The quest to capture the images of young stars growing remained unfulfilled until James Webb Telescope. According to one of the members of PHANGS from Ohio, Adam Leroy, PHANGS used NASA’s Hubble Space Telescope, Very Large Telescope’s Multi Unit Spectroscopic Explorer, and The Atacama Large Millimetre or Submillimeter Array at various wavelength positions of ultraviolet, radio, and optic but has never penetrated to see the image of the lifecycle of stars.

MIRI has made it possible for the dust and gas in the interstellar medium to capture the light and reflect it back to the infrared, thus giving the image of young stars on the spiral arms of galaxies. These images have made the researchers of PHANGS really excited as they are coming across unseen details of the galaxy, like glowing cavities of dust and gas bubbles.

Karin Sandstorm of the University of California, also a PHANGS member, gave his opinion too. He said that images that were dark while observing in the Hubble Space Telescope are lit up in this instrument because of infrared. The dust present in the interstellar is absorbing the light from the young stars and reflecting it back on the instrument. In this way, the delicate and detailed network of dust and gas is visible.

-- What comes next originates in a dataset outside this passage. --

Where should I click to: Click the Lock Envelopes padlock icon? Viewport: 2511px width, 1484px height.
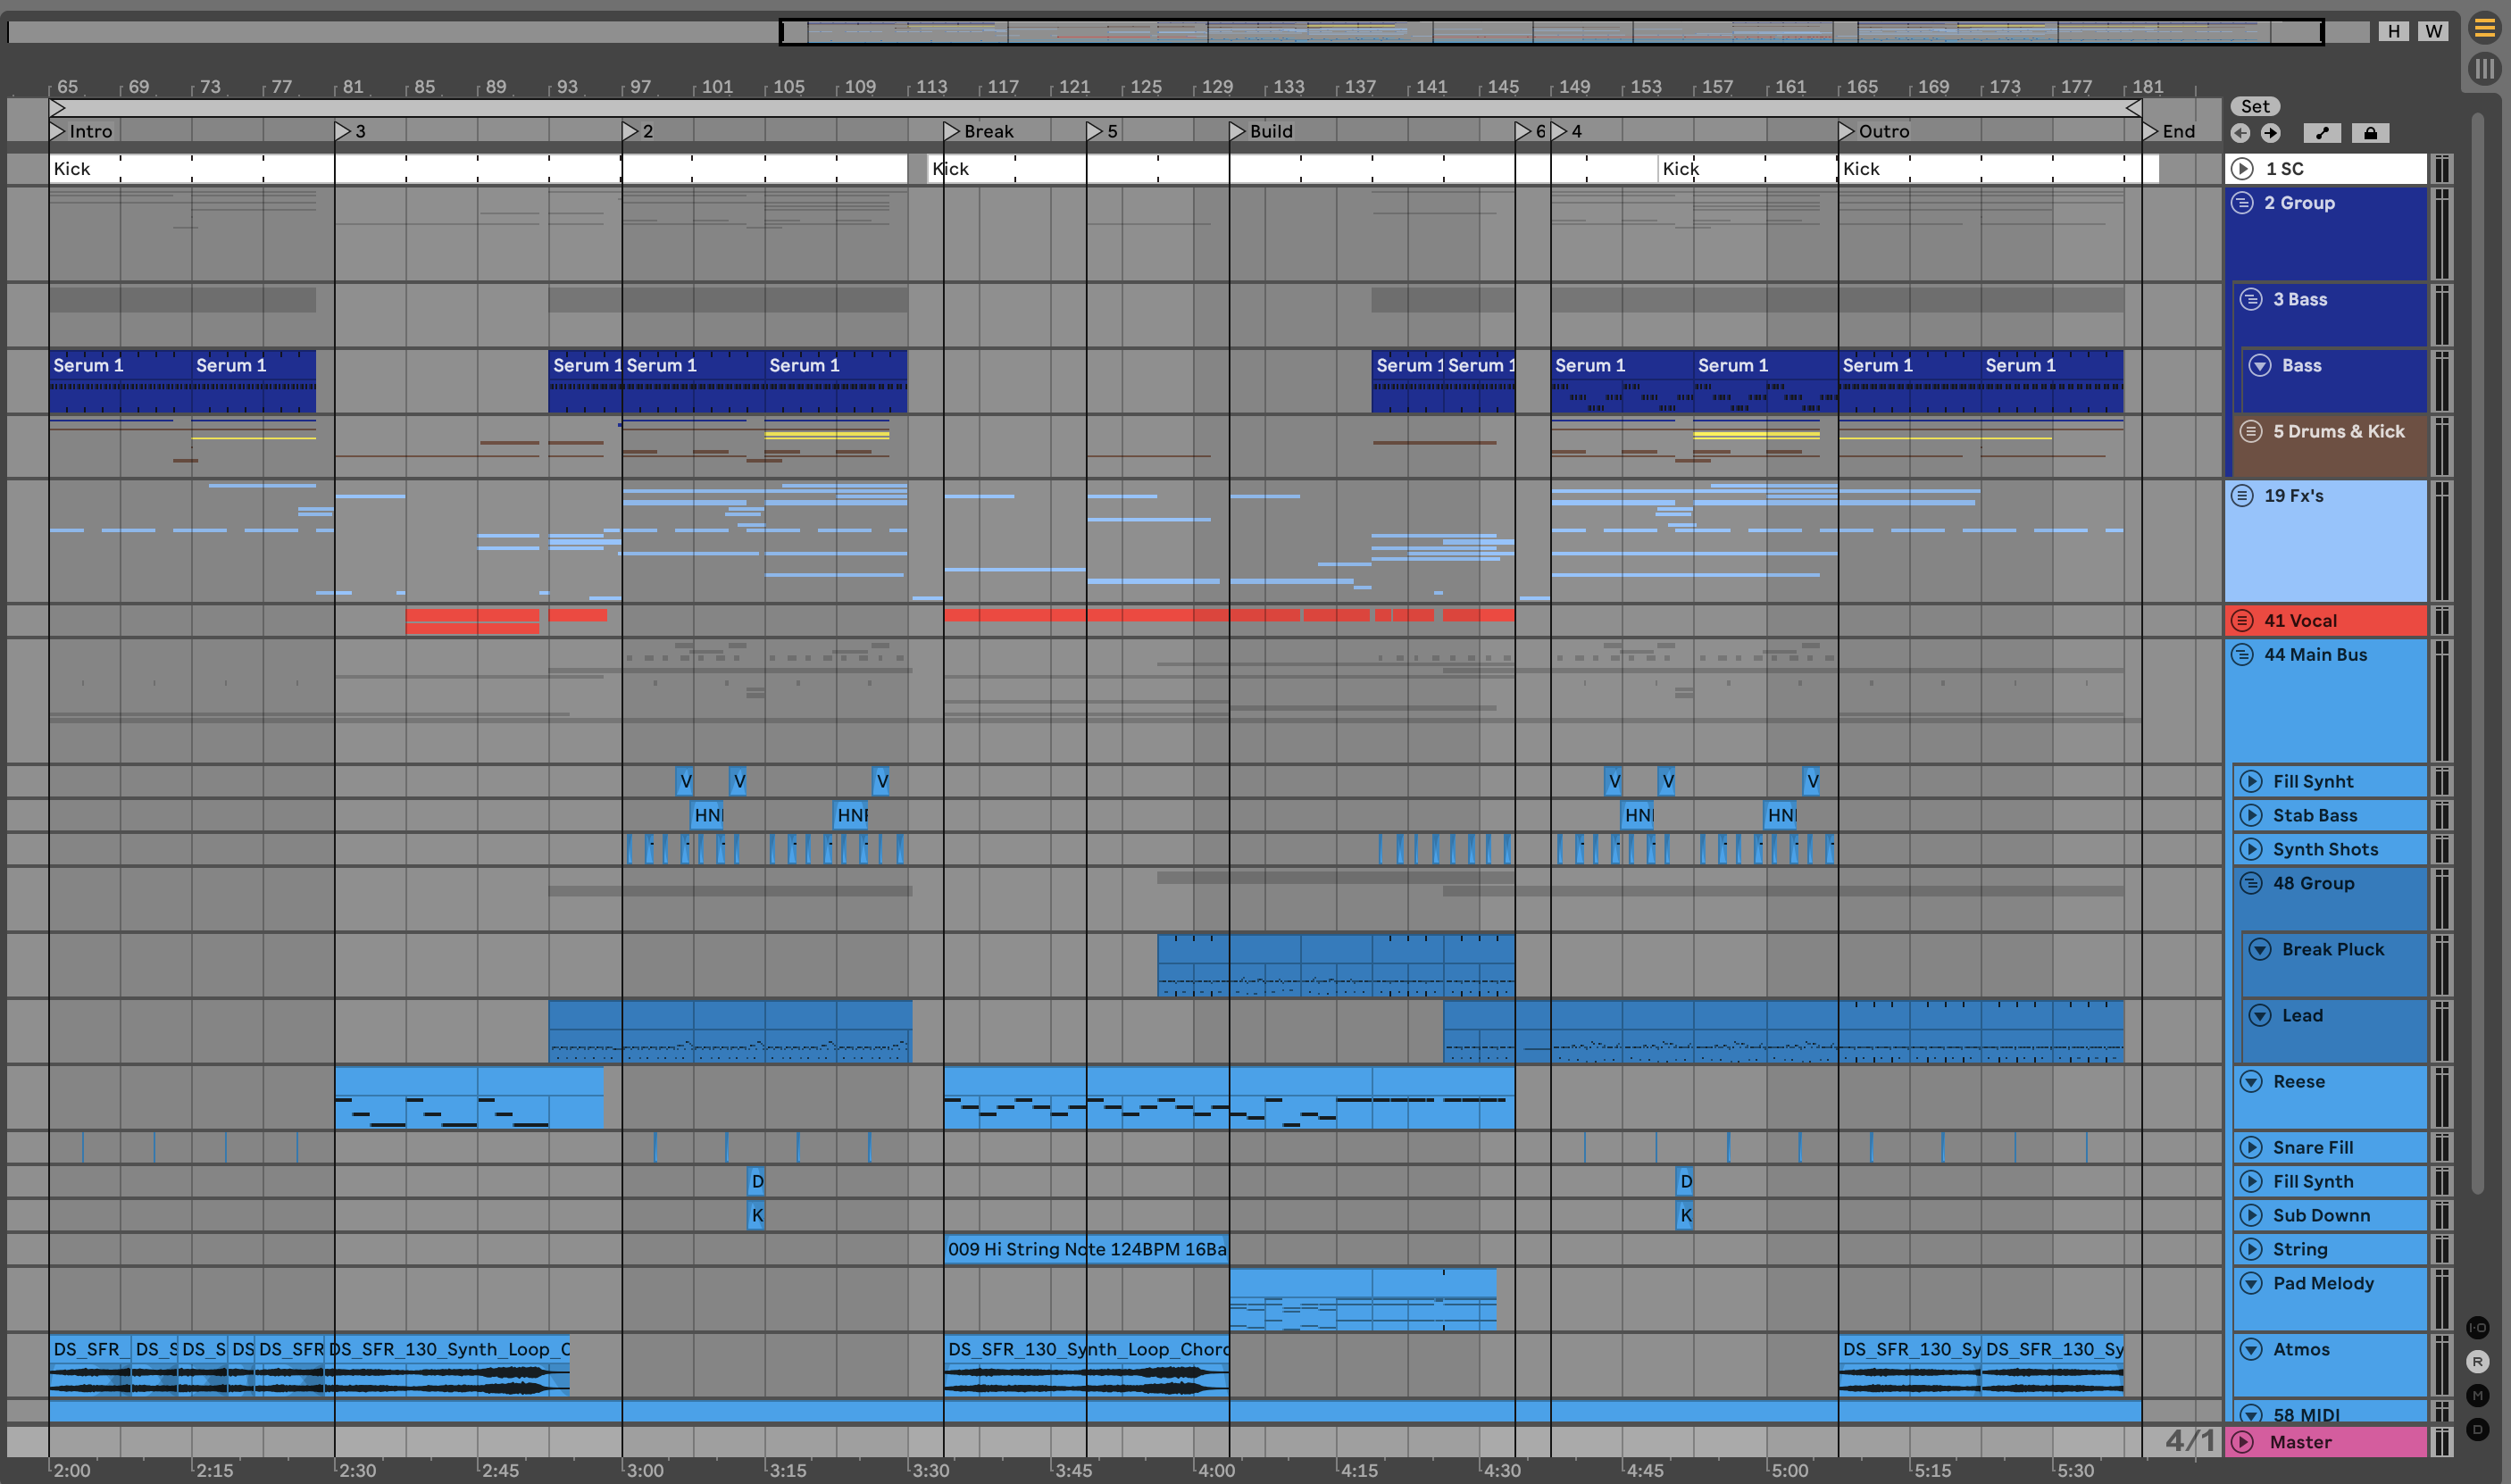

These images have deepened the interest of scientists in observing the galaxy in the interstellar medium using MIRI. This James Webb Telescope, along with the MIRI instrument, clicks images of galaxies in a much more defined way than any other telescope. Scientists believe that it will help them to observe the journey of the stars better, starting from how they were born to how they imprint themselves in the interstellar medium.